Selecting what to benchmark

Knowing whether your program improves efficiency for each change is a great idea, but you might be wondering how to measure that improvement or regression properly. This is actually one of the bigger deals of benchmarking since, if done properly, it will clearly show your improvements or regressions but, if done poorly, you might think your code is improving while it's even regressing.

Depending on the program you want to benchmark, there are different parts of its execution you should be interested in benchmarking. For example, a program that processes some information and then ends (an analyzer, a CSV converter, a configuration parser...), would benefit from a whole-program benchmark. This means it might be interesting to have some test input data and see how much time it takes to process it. It should be more than one set, so that you can see how the performance changes with the input data.

A program that has an interface and requires some user interaction, though, is difficult to benchmark this way. The best thing is to take the most relevant pieces of code and benchmark them. In the previous chapter, we learned how to find the most relevant pieces of code in our software. With profiling techniques, we can understand which functions and code pieces impact the execution of our application the most, so we can decide to benchmark those.

Usually, you will want to mostly have fine-grained benchmarks. This way, you will be able to detect a change in one of the small pieces of code that affect the overall performance of the application.
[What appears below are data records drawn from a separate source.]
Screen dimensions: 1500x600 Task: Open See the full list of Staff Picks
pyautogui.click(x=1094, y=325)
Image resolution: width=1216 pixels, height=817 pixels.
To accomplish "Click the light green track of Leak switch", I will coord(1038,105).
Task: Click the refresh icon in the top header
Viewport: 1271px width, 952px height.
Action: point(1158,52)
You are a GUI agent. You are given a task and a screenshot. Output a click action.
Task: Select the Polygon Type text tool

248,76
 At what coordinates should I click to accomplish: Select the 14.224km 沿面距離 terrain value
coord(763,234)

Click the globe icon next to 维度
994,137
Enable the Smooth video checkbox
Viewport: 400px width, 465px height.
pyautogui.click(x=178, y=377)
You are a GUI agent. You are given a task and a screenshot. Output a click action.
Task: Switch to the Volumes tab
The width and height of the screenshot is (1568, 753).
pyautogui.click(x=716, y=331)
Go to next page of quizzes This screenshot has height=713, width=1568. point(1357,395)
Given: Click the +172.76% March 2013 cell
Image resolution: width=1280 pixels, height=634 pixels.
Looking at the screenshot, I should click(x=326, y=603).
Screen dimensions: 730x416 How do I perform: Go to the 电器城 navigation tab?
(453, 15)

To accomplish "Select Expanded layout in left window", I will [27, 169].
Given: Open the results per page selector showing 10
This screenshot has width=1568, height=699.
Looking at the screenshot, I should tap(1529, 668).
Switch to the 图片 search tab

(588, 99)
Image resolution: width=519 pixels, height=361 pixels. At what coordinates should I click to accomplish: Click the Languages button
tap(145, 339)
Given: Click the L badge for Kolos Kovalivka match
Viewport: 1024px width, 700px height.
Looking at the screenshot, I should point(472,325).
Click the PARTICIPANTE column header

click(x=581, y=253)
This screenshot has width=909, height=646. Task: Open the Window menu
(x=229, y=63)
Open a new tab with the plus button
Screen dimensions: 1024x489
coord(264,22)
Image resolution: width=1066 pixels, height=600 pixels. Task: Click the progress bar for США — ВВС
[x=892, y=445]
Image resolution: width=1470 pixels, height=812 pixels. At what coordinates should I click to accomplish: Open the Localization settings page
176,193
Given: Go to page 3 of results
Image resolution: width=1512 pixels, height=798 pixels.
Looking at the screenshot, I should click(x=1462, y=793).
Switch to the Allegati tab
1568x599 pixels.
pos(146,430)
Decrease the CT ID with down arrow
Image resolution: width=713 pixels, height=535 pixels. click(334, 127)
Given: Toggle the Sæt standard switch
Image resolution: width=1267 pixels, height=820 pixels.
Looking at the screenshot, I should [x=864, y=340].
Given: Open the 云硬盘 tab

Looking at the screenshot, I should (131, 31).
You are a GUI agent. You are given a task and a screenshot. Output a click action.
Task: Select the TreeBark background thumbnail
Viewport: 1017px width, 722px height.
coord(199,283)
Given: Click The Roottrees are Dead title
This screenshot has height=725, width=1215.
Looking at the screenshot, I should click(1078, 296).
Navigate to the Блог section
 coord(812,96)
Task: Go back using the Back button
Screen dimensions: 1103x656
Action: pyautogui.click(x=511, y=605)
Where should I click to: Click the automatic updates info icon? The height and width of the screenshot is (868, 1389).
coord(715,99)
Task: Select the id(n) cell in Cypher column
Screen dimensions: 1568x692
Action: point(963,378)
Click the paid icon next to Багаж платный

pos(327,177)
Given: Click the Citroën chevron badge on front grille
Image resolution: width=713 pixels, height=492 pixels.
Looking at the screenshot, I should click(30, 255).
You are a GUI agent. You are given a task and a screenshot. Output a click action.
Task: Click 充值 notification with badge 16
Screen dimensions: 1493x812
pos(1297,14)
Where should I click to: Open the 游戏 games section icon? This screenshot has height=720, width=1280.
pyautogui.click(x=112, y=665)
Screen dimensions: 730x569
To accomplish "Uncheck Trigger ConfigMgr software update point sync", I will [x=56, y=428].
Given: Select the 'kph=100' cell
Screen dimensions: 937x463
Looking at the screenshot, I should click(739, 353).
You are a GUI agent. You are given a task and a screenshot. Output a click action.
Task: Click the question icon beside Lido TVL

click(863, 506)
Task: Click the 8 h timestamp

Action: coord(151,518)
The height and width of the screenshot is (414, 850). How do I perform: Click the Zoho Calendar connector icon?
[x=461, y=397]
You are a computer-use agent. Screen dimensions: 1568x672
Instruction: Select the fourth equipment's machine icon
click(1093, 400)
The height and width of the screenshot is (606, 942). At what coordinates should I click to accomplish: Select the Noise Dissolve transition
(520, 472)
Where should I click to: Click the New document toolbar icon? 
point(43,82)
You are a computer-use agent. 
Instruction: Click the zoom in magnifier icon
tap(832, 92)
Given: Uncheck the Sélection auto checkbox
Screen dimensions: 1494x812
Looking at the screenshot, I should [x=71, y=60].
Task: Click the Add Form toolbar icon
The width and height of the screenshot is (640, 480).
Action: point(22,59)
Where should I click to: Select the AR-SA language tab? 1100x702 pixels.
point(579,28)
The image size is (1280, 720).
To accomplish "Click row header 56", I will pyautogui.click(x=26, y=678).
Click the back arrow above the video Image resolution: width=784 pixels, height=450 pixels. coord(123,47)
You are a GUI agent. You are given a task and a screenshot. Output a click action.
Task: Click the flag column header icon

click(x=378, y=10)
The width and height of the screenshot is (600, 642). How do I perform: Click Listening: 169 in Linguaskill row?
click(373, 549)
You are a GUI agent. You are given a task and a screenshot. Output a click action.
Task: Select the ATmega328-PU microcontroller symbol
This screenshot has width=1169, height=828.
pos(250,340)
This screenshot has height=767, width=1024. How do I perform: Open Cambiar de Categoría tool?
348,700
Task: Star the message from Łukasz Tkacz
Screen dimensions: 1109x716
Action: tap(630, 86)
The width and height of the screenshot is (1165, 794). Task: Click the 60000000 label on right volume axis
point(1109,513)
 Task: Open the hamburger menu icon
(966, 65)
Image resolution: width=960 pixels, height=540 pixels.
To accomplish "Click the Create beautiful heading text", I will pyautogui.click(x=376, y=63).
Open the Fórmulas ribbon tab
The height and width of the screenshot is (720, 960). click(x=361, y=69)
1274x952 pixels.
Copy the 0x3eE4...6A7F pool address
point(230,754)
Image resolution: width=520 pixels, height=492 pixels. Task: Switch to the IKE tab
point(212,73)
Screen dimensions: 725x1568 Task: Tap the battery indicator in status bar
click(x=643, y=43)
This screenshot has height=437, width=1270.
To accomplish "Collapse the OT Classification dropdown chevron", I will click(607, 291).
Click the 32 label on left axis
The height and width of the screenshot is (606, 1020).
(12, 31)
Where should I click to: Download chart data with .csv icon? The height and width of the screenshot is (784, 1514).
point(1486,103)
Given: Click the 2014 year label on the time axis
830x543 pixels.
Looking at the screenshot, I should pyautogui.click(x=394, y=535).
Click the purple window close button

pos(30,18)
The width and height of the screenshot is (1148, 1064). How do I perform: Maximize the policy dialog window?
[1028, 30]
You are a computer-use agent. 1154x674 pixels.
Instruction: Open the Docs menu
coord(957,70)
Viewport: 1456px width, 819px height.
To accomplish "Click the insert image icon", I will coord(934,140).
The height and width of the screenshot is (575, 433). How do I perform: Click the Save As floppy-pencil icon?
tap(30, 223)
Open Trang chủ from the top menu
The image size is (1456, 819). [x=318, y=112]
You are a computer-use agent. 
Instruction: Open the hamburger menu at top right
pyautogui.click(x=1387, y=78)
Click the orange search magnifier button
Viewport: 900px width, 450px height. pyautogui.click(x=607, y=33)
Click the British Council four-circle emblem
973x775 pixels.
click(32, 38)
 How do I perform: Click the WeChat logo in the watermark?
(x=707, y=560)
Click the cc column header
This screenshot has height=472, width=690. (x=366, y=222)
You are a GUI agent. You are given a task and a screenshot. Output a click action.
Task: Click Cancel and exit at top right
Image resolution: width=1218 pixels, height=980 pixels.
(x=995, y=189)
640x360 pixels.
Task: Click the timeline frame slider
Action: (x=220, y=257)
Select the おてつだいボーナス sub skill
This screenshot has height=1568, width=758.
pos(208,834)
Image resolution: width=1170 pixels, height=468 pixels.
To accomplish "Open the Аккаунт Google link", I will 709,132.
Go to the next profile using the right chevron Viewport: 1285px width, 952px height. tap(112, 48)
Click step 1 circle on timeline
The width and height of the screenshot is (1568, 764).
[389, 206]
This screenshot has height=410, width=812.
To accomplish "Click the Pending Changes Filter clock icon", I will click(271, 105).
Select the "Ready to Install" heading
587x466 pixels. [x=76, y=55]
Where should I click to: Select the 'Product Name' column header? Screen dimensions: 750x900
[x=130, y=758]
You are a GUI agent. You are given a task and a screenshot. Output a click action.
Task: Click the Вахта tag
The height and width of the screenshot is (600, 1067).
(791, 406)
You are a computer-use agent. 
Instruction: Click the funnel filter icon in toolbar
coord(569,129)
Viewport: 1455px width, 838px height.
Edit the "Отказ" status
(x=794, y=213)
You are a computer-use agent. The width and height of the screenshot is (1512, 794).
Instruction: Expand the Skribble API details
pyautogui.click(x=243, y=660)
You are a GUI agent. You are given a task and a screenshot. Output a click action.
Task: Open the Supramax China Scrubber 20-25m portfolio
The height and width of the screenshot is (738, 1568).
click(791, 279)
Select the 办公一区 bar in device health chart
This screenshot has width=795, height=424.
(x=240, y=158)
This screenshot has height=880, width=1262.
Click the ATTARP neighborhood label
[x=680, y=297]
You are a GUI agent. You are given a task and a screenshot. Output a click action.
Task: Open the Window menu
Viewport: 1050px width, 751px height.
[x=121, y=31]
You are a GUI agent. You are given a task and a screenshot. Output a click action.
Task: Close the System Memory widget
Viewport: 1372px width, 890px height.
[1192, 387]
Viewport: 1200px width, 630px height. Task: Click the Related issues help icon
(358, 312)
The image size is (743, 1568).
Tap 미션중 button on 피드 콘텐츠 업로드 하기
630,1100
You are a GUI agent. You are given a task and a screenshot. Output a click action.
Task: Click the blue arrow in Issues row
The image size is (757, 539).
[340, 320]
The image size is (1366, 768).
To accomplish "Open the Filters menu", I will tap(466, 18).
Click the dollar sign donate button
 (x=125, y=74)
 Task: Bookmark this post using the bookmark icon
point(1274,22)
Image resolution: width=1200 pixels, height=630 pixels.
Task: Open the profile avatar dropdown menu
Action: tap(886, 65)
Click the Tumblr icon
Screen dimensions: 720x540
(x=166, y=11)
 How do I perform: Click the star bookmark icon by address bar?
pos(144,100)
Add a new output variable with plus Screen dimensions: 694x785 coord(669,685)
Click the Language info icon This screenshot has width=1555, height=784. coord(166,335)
If you have broader benchmarks, you might know that the overall performance of one part of the application has regressed, but it will be difficult to tell what in the code has made that happen.

In any case, as we will see later, having continuous integration for benchmarks is a good idea, creating alerts if a particular commit regresses the performance. It's also important for all benchmarks to run in as similar as possible environments. This means that the computer they are running on should not change from one run to the next, and it should be running only the benchmarks, so that the results are as real as possible.

Another issue is that, as we saw in the previous chapter, the first time we run something in a computer, things go slower. Caches have to be populated, branch prediction needs to be activated, and so on. This is why you should run benchmarks multiple times, and we will see how Rust will do this for us. There is also the option to warm caches up for some seconds and then start benchmarking, and there are libraries that do this for us.

So, for the rest of the chapter, you should take all this into account. Create small micro-benchmarks, select the most relevant sections of your code to benchmark, and run them in a known non-changing environment.

Also, note that creating benchmarks does not mean that you should not write unit tests, as I have seen more than once. Benchmarks will only tell you how fast your code runs, but you will not know whether it does it properly. Unit testing is out of the scope of this book, but you should test your software thoroughly before even thinking about benchmarking it.